Obfuscators thus usually rely on some guidance from the users, but this displaces the responsibility of the protection quality on their shoulders. Some feedback about the effects of the transformations is then necessary for the users to be able to assess the requested protection.

Therefore, developing a code obfuscator amounts to solving several paradoxes: hiding code and data to the attacker vs. providing traceability for the user; balancing obfuscation quality vs. performance penalty; ensuring obfuscation diversity vs. ease of usage.

In this blog post, we demonstrate through a running example how Epona achieves the challenge of facilitating the everyday experience of its users while enabling better obfuscation schemes trade-offs.

We show how the user can define a tailored scheme to protect an application, and then check some obfuscation properties of the generated application to get a preliminary idea about the quality of the obfuscation scheme without having to immediately refer to a reverser. We also also show the need for high level pre-defined obfuscation schemes that combine several passes and are able to specifically target intermediate obfuscation passes artifacts.

But first, let us see what Epona is.

Epona: a short overview

Epona is the code obfuscator part of the Epona Application Protection tool suite developed by Quarkslab. It targets C/C++/Objective-C codes and generates obfuscated binaries, always respecting the original semantics of the program. The obfuscator is delivered as a compiler, compatible with others such as GCC, Clang and the Microsoft Visual Studio compiler.

Epona is built on top of the LLVM compiler infrastructure. LLVM is a compilation toolchain that became widespread due to its modularity and ease of extension. Its main feature is the definition of a bitcode, called the LLVM Intermediate Representation or LLVM IR, which is used to communicate by the different projects that are part of the framework. Among these projects, we can highlight:

  • the front-end, Clang, that translates C/C++/Objective-C codes to LLVM IR;
  • the optimizer, which applies a series of optimizations over this representation;
  • and the backends that translate this representation to assembly code for a particular target architecture.

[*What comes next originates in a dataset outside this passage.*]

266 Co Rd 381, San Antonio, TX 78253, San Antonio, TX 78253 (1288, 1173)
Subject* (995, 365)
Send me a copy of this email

Epona takes the form of a series of code obfuscations implemented as transformations applied by the optimizer. Additionally, some extensions in the front-end allow Epona to interpret user annotations embedded in the input source code to describe an obfuscation scheme. These annotations are further discussed in the following section.

The order in which the code transformations are executed is key to achieve a performant code, all the more when mixing optimizations and obfuscations [2]. If obfuscations were performed before LLVM optimizations, the generated code would be too slow, since obfuscations tend to defeat the precise analyses required for an effective optimization. Epona thus performs a first round of optimizations over the input code, to be used as a starting point for obfuscations. Then, obfuscations are applied successively according to the command line options or the user directives, and a final round of optimizations is performed to clean up the obfuscated code (as shown in the next picture). An obfuscation is considered as being successfully applied if it is still present in the final generated code after the last round of optimizations.

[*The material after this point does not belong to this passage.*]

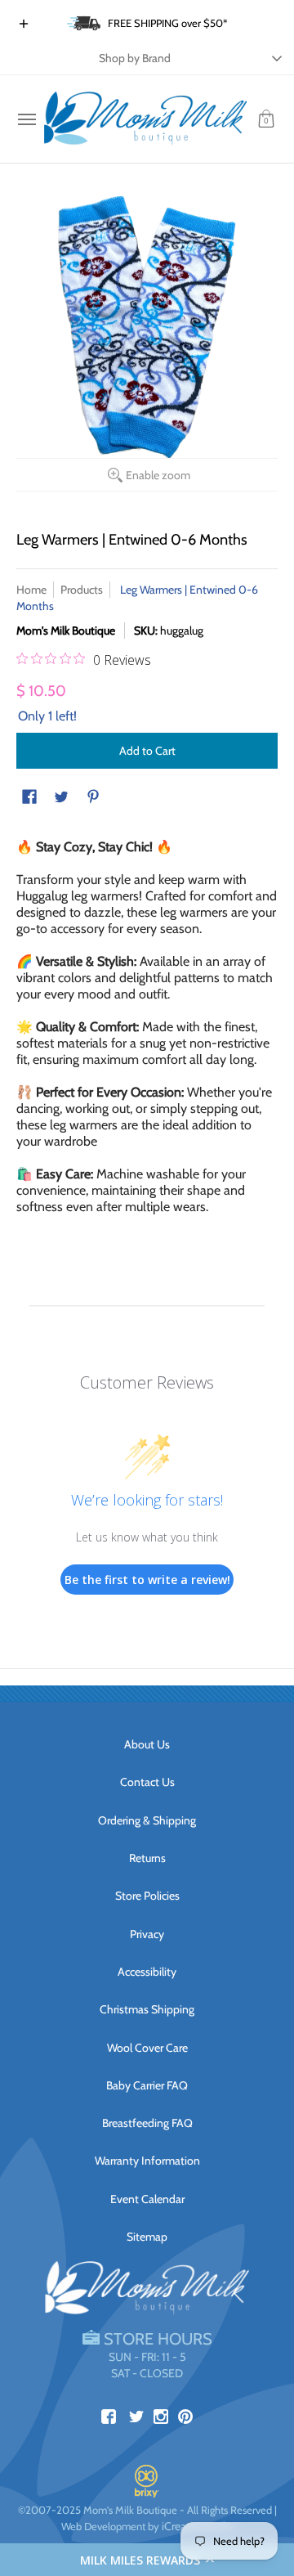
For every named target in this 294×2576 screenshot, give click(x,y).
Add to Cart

Mixing optimizations and obfuscations in Epona

Interacting with Epona

In a traditional compiler, there is little interaction between the user and the compiler: the choice of the user is restricted to a few optimization levels, or tweaking certain flags to enable/disable different features of the compiler. Furthermore, the set of optimizations run for each optimization level is fixed to a predetermined sequence of optimizations which are applied all over the code in a successive manner.

The situation is different in our obfuscator. Epona provides the means for the user to select a proper obfuscation scheme that will satisfy her/his required security and performance constraints.

In Epona, this scheme consists of a sequence of obfuscations to apply, the parts of the code over which they are performed, and values for the different options that control the obfuscations. There are three main ways to describe obfuscation schemes:

  • the command-line interface;
  • annotations, taking the form of pragmas, which can request global obfuscations over the current compilation unit or target some specific code elements;
  • YAML configuration files.

From these obfuscation specifications, Epona produces an obfuscated binary. The next step is to ensure that the scheme has correctly been applied on the code. The classical solution is to ask a reverse engineer to audit the binary. This approach remains time-consuming, and may induce inconvenient delays in the workflow.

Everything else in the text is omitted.